課題の目標 1:
フーコーをめぐる抜粋のうち、「フランスの哲学者ミシェル・フ」から「フーコーはそこで「牧人=司祭体制」の話をしていた。牧人というのは羊飼いのことだ。」までの部分を、一字も変えずに打ち直すこと。
課題の目標 2:
フーコーをめぐる抜粋をもとに、次の問いに答えること。
(a) フーコーの2度目の来日は何年何月か。
(b) フーコー特集が組まれたのは何という雑誌の何月号か。
(c) 牧人が羊に絶対的な権力を行使する目的は何か。

フランスの哲学者ミシェル・フーコーの2度目の来日が1978年4月で、東京大学での講演を中心に雑誌『現代思想』6月号でフーコー特集が組まれた。ぼくは発売日に大学の生協でそれを手に入れて、西荻窪のアパートに帰る電車の中で読み出した。

阿佐ヶ谷あたりだと思うけど、いきなりうしろから誰かにどつかれて、思わず振り返った。でも、そこには誰もいなかった。その衝撃は、頭の中からやってきたのだ。

フーコーはそこで「牧人=司祭体制」の話をしていた。牧人というのは羊飼いのことだ。

羊飼いは羊を管理しているけど、彼の仕事は餌や水を与え、できるだけ多くの子羊を産ませることだ。牧人は羊に対して絶対的な権力を行使するが、その目的は弾圧や搾取ではなく健康と繁殖の管理、すなわち羊の幸福なのだ。

この新しい権力は、牧人であると同時に司祭でもある。

カトリックの告解は、司祭に罪の告白をし、神の許しを乞うことだ。でもこれは、信徒が自らの魂を神の前にさらすことではない。信徒にはもともと魂(内面)などなく、司祭の導きと告解の儀式によって、キリスト教の教えにぴったりの魂がつくられていくのだ――。

データ:
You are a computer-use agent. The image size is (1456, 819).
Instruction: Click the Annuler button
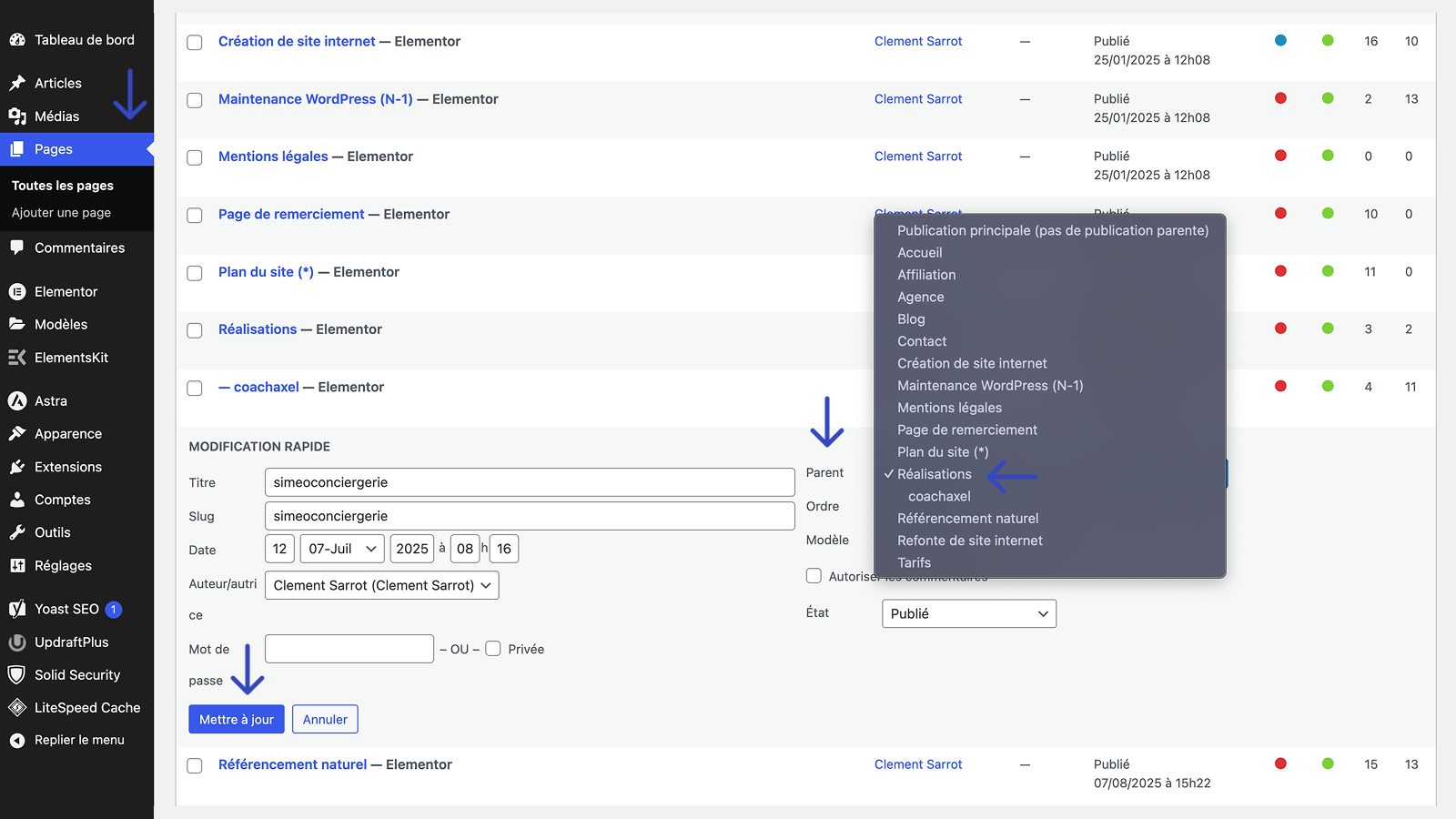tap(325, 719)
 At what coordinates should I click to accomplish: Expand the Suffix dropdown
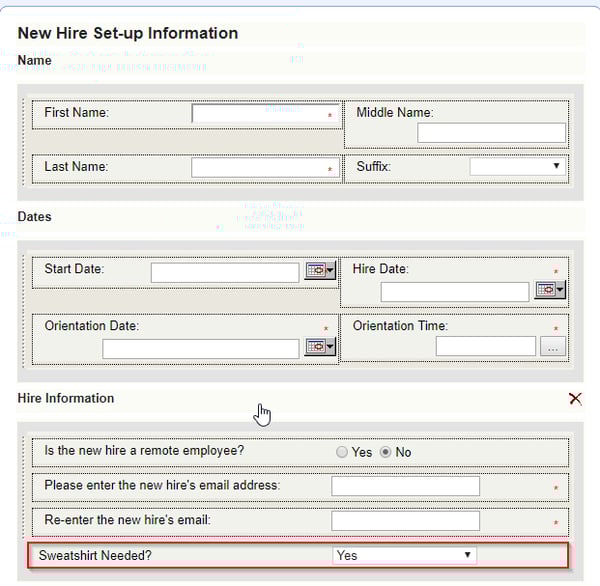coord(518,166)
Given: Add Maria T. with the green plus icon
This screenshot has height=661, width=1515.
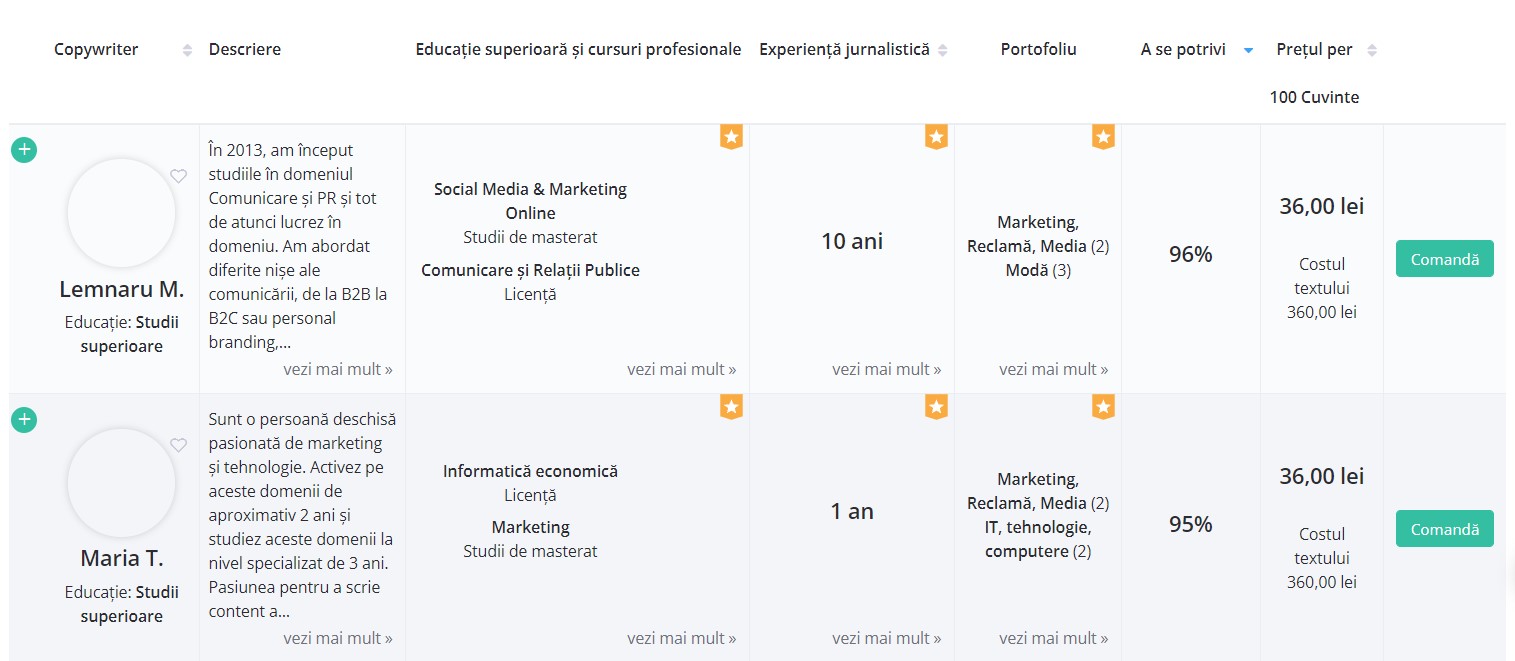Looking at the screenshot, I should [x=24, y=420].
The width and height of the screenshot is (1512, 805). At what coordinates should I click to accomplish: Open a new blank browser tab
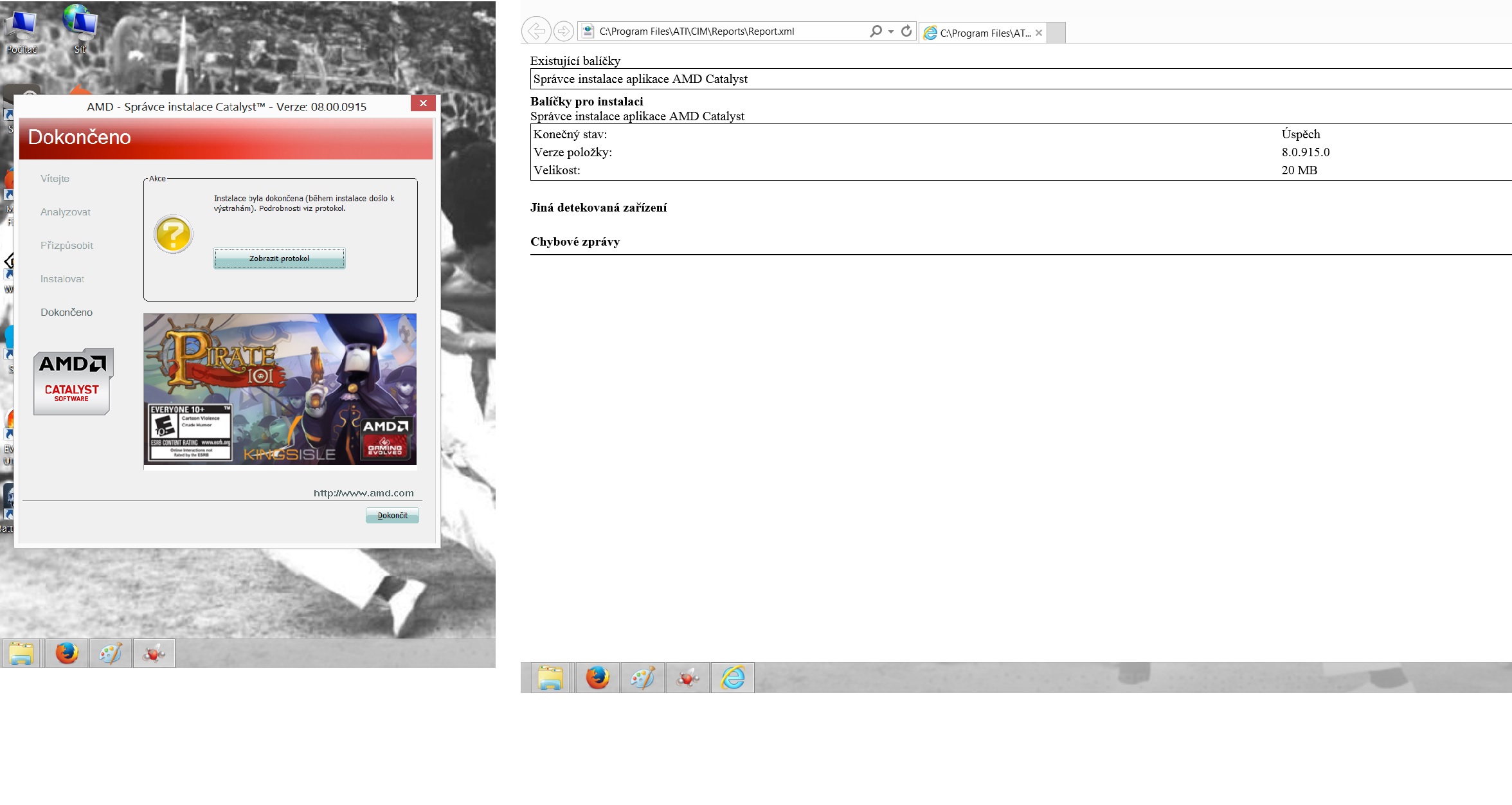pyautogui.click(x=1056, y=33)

演習の解答 1:
フランスの哲学者ミシェル・フーコーの2度目の来日が1978年4月で、東京大学での講演を中心に雑誌『現代思想』6月号でフーコー特集が組まれた。ぼくは発売日に大学の生協でそれを手に入れて、西荻窪のアパートに帰る電車の中で読み出した。

阿佐ヶ谷あたりだと思うけど、いきなりうしろから誰かにどつかれて、思わず振り返った。でも、そこには誰もいなかった。その衝撃は、頭の中からやってきたのだ。

フーコーはそこで「牧人=司祭体制」の話をしていた。牧人というのは羊飼いのことだ。

演習の解答 2:
(a) 1978年4月
(b) 『現代思想』6月号
(c) 健康と繁殖の管理、すなわち羊の幸福